Er zijn vier maal meer buitenlandse soldaten dan in 2001, maar de hulp komt niet bij de mensen aan, vanwege de onveiligheid. De corruptie is zo alomtegenwoordig dat geen Afghaan vertrouwen heeft in de nieuwe machthebbers. Het buitenland is deel van het probleem: wij overgieten het land met meer dollars dan er in de wereld aan ontwikkelingshulp wordt uitgegeven. Dat geld is vooral militair, maar toch. De verschillen tussen de elite, de Afghanen die voor buitenlandse donoren werken, en het straatarme volk zijn eenvoudig te groot, dat werkt corruptie in de hand.

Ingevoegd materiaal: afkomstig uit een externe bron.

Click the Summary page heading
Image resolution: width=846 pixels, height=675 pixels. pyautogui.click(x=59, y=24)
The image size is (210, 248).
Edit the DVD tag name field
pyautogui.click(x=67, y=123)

Karzai spreekt de zaal toe, hij meldt trots aan gastvrouw Angela Merkel en de meer dan honderd ministers en buitenlandse organisaties dat een kwart van het Afghaanse parlement uit vrouwen bestaat. Hij somt op welke grote stappen het land heeft gezet en geeft toe dat er nog veel te doen valt. Armoede en onderontwikkeling, de achtergebleven opbouw van het staatsapparaat en van de rechtspraak. Karzai’s speech is goed geschreven, helder. Maar dat kan niet verhullen dat ook hij een deel van het probleem is: vanuit het presidentieel paleis worden procureurs teruggefloten als ze te enthousiast pogen de corruptie aan te pakken.

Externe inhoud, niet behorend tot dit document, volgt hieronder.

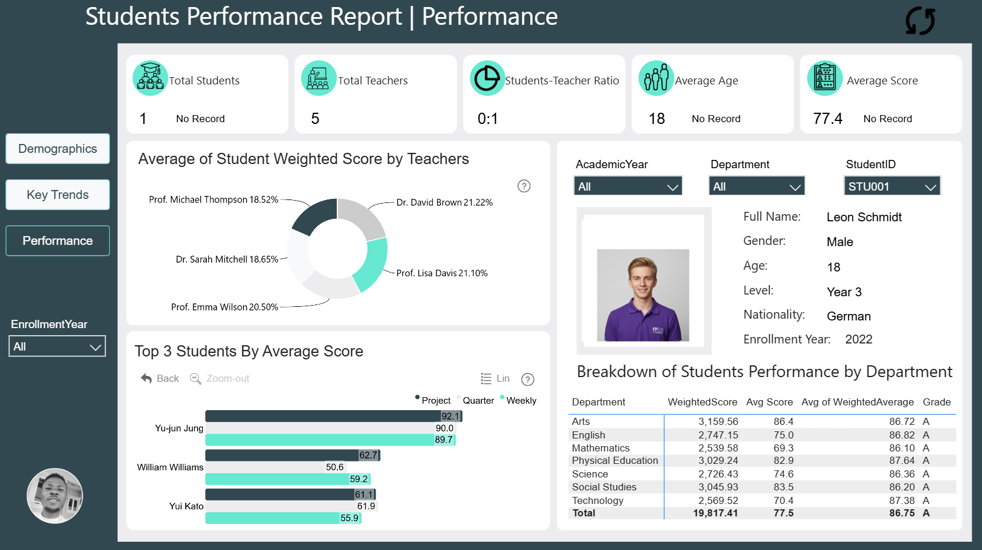Viewport: 982px width, 550px height.
Task: Click the Lin scale button
Action: pos(495,379)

Ik sprak gisteravond met Hamid Karzai, tijdens de receptie. Hij bezwoer me dat het land eensgezind vooruit gaat. Op mijn vraag of er niet veel meer decentralisatie van de macht nodig is antwoordde hij ontkennend: zijn land heeft een sterk centraal gezag nodig. Ik kon er sceptisch bij kijken (de zwakte van het lokaal bestuur is echt een kwestie), hij bleef erbij. Voortgaan op de ingeslagen weg. "Vandaag is de culminatie van een decennium van gezamenlijke inspanning", zegt hij nu in zijn speech.
Een ander geluid
Twee weken geleden organiseerde ik, samen met een netwerk van NGO’s, in Brussel een conferentie in het Europees Parlement over Afghanistan. Daar was de sfeer heel anders. Geen eindeloze veiligheidsmaatregelen, geen obligate glimlachjes, geen chique badges met verschillende kleuren. De Afghaanse en niet-Afghaanse kenners van het land waren ronduit pessimistisch. Straffeloosheid voor oorlogsmisdadigers, drugsbaronnen en warlords, corruptie van hoog tot laag in de samenleving, de grote ongelijkheid tussen de elite en het volk - een recept voor burgeroorlog zodra de buitenlandse troepen vertrekken. Welgestelde Afghanen zenden hun kinderen nu massaal naar het buitenland, naar Islamabad, Delhi of Londen. Ik vrees dat die werkelijkheid hier in Bonn vandaag niet aan de orde zal kunnen komen, tenzij in de omfloerste taal van diplomaten.